Friday, March 22, 2019

#52Ancestors - Twelve

Me with my Great-Grandmother, Ada (Whetstine) Thomas

#52Ancestors – Week 12 – Twelve

                I turned 12 in late 1977.  The summer before my 12th birthday was one that I will never forget.  Up until then life had been blissful.  I grew up in a mobile home in my great-grandmother’s yard.  Grandma Ada had raised my dad and his older sister Claudine “Deenie”.  Deenie was mentally disabled and even at her advanced age, Grandma still cared for her.  We lived in the yard to help them and watch over them.  It had been great having a great grandmother so close.  She was responsible for my love of family history.  She told me stories about growing up and her adventures with her brothers and sisters.  She showed me her parent’s family Bible and little did I know at that time, she had bequeathed it to me when I was six! 
My Aunt Claudine and my Dad.

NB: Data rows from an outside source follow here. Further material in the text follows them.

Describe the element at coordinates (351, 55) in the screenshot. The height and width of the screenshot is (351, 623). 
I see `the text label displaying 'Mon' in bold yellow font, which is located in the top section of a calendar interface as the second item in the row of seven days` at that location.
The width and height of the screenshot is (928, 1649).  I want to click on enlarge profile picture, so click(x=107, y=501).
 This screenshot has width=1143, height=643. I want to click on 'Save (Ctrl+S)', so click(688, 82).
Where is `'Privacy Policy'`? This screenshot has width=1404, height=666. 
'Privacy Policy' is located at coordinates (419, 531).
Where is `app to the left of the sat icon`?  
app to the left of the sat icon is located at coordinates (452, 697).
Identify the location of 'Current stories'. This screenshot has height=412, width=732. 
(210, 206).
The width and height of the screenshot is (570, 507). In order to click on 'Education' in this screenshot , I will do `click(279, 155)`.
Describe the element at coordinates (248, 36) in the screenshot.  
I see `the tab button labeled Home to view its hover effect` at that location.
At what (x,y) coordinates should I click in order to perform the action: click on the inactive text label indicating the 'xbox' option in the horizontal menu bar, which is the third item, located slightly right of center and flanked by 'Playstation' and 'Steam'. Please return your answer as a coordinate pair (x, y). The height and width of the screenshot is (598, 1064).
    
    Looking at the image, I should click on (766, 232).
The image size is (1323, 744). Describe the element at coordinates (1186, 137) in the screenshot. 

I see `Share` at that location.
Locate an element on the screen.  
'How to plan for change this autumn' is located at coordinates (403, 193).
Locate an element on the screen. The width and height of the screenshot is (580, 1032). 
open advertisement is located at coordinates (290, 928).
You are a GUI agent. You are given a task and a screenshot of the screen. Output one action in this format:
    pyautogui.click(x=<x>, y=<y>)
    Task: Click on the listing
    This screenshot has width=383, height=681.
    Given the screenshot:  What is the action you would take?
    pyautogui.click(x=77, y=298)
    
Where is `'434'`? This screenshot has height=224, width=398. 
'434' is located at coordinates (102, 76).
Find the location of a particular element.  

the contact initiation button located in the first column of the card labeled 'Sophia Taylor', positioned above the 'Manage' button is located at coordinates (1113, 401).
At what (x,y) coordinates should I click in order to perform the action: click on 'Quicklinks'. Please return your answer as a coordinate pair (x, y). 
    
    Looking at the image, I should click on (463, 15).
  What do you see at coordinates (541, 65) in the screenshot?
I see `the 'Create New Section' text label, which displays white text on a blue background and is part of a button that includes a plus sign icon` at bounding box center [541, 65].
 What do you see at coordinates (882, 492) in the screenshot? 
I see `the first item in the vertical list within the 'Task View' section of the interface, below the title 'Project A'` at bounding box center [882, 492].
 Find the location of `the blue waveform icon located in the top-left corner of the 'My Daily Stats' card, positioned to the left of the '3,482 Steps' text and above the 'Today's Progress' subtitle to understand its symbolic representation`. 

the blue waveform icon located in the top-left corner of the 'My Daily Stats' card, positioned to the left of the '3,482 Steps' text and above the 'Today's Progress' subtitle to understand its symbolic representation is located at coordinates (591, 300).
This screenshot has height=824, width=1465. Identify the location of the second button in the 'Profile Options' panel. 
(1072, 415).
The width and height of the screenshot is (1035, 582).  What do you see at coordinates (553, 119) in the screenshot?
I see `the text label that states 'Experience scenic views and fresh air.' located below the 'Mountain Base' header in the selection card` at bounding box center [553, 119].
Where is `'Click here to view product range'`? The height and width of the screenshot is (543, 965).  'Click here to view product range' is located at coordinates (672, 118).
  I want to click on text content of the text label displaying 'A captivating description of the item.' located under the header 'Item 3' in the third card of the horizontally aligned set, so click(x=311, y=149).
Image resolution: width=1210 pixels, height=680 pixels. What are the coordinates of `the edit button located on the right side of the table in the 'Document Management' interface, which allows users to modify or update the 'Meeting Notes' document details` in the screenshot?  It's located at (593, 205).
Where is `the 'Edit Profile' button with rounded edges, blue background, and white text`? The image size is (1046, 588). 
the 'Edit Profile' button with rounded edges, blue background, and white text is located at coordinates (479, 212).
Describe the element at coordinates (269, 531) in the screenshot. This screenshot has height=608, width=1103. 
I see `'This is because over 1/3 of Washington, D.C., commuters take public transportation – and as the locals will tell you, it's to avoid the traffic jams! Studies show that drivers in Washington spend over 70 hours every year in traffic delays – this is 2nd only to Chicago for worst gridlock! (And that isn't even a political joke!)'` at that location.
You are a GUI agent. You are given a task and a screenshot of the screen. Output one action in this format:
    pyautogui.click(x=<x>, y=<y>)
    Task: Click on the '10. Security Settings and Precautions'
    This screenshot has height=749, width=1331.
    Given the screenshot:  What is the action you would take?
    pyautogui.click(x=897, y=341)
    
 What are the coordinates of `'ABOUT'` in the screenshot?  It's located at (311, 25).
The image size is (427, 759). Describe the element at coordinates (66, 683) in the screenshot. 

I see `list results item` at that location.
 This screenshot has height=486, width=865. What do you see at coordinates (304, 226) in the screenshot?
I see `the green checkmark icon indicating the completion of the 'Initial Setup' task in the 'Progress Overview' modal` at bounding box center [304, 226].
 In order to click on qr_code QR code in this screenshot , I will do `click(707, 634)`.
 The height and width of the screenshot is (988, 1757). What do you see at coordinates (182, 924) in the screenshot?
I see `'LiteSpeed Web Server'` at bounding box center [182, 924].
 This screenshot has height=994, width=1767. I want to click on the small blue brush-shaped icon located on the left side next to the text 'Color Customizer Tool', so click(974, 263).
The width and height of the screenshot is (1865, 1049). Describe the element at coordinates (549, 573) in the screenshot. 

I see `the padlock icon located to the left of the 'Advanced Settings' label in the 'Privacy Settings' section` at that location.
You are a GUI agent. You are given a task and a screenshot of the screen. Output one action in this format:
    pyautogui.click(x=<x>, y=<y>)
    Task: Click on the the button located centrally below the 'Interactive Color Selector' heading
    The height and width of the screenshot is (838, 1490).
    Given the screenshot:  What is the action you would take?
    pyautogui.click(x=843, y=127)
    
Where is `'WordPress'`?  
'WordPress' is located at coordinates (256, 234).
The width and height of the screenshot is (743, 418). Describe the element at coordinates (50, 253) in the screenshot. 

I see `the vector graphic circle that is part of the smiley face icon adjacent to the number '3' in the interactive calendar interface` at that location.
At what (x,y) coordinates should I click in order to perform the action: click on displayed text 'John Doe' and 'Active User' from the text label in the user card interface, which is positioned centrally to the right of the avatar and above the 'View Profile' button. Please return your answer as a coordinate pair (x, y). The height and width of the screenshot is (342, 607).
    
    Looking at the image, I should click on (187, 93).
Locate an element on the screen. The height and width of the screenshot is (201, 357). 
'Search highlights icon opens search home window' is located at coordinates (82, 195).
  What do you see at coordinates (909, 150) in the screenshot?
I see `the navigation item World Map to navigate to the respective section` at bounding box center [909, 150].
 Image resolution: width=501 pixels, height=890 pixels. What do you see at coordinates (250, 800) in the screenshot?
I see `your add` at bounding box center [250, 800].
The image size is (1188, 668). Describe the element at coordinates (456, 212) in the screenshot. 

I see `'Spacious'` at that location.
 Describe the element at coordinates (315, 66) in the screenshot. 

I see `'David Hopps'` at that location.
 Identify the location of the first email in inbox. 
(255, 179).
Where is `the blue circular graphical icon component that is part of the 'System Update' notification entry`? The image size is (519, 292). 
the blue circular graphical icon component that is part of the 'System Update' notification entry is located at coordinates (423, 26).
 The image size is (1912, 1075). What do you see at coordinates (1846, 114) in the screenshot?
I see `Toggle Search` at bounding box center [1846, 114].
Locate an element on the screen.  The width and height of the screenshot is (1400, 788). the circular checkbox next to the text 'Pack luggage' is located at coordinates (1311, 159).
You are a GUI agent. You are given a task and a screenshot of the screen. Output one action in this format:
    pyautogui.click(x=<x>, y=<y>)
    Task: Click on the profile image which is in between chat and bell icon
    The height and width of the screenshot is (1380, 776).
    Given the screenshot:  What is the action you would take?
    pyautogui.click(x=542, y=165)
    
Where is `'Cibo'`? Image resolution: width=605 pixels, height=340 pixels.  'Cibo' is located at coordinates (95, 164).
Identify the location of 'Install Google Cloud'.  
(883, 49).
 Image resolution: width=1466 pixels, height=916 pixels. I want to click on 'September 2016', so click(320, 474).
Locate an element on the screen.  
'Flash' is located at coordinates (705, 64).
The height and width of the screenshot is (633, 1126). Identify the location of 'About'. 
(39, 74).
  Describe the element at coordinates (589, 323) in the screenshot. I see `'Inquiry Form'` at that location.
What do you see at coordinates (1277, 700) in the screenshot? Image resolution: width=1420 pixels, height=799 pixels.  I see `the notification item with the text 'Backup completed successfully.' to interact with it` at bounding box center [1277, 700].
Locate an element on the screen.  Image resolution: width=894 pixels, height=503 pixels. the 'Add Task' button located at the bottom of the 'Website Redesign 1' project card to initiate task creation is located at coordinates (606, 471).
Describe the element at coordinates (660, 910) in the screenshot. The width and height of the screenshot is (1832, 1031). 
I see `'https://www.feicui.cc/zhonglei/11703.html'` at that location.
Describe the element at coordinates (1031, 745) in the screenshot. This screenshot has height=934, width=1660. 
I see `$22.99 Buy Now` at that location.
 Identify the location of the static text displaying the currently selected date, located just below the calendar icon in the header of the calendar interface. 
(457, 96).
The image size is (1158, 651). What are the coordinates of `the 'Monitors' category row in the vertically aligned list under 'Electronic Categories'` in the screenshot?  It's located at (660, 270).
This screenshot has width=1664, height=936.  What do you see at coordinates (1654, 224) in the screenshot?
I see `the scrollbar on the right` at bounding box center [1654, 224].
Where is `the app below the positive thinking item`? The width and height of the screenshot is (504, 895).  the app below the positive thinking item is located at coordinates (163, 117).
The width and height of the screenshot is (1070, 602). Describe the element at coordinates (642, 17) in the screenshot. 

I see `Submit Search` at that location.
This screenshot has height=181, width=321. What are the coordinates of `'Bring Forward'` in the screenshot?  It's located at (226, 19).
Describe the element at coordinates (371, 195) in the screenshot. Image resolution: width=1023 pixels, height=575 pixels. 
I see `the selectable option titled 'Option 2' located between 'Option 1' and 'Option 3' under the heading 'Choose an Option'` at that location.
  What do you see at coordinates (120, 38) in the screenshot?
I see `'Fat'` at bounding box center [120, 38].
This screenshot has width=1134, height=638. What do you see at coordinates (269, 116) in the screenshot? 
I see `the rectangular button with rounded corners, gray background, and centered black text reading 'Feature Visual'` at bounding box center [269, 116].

Grandma
didn't allow photos of her as she got older.
                 Grandma’s health had been declining for about a year prior.  She had developed diabetes and refused to acknowledge it.  She cut a toe badly and wound up with an infection.  The surgeries started then.  They amputated the first joint of her toe, then her whole toe, then her foot and finally her leg above the knee.  During one of her surgeries, Deenie got ill.  Her teeth were badly infected.  She got pneumonia and coupled with the infection she just couldn’t fight it.  She died on June 13th, 1977 at the age of 43. 
                In August of 77, we lost the King.  My mom had been a huge Elvis fan and the day Elvis died was one I’ll never forget.  My mom cried over it as we listened to radio stations playing his music in tribute.  It was the first time a celebrity death impacted me.  It was one of those moments I’ll never forget.
After Grandma’s final amputation, she came home for one day and night.  I stayed at her house with her to help if I could and call my folks to come up if she needed to go to the bathroom.  She asked to go “home” (the nursing home she had stayed at while recovering).  The next morning, she went back to the nursing home, never to return to house she’d called home for over 50 years.    
My grandfather, Harley Thomas.
On the 7th of September that year, my grandfather lost his battle with cancer.  He was my dad’s dad, Grandma Ada’s older son.  We didn’t see him a lot.  My dad had grown up with his grandparents, so he was closer to them than his parents.  The reasons why will probably be forever unknown.  My dad heard one story from his grandmother and the siblings raised by their parents heard an entirely different one.   Even though they weren’t close, it was the second death in my dad’s immediate family in just four months. 
Grandma Ada’s health continued to deteriorate and she passed away on the 8th of October 1977.  She was 86 years old.  The last month her health had been so bad we hadn’t even told her that her son had passed.  She had been such an important part of my childhood.  I owed her so much, but I didn’t realize it then.  All I knew then was that I was entering my twelfth year after an incredibly hard summer and fall.  Really it was the end of my childhood.   Before that, I hadn’t had any losses that impacted me that much.  I was too young at the time.  These deaths rocked my world, and taught me the tough lessons about the deaths of loved ones.  My dad had suffered three deaths of people close to him and managed to get through and I entered my twelfth year with new knowledge and a new level maturity.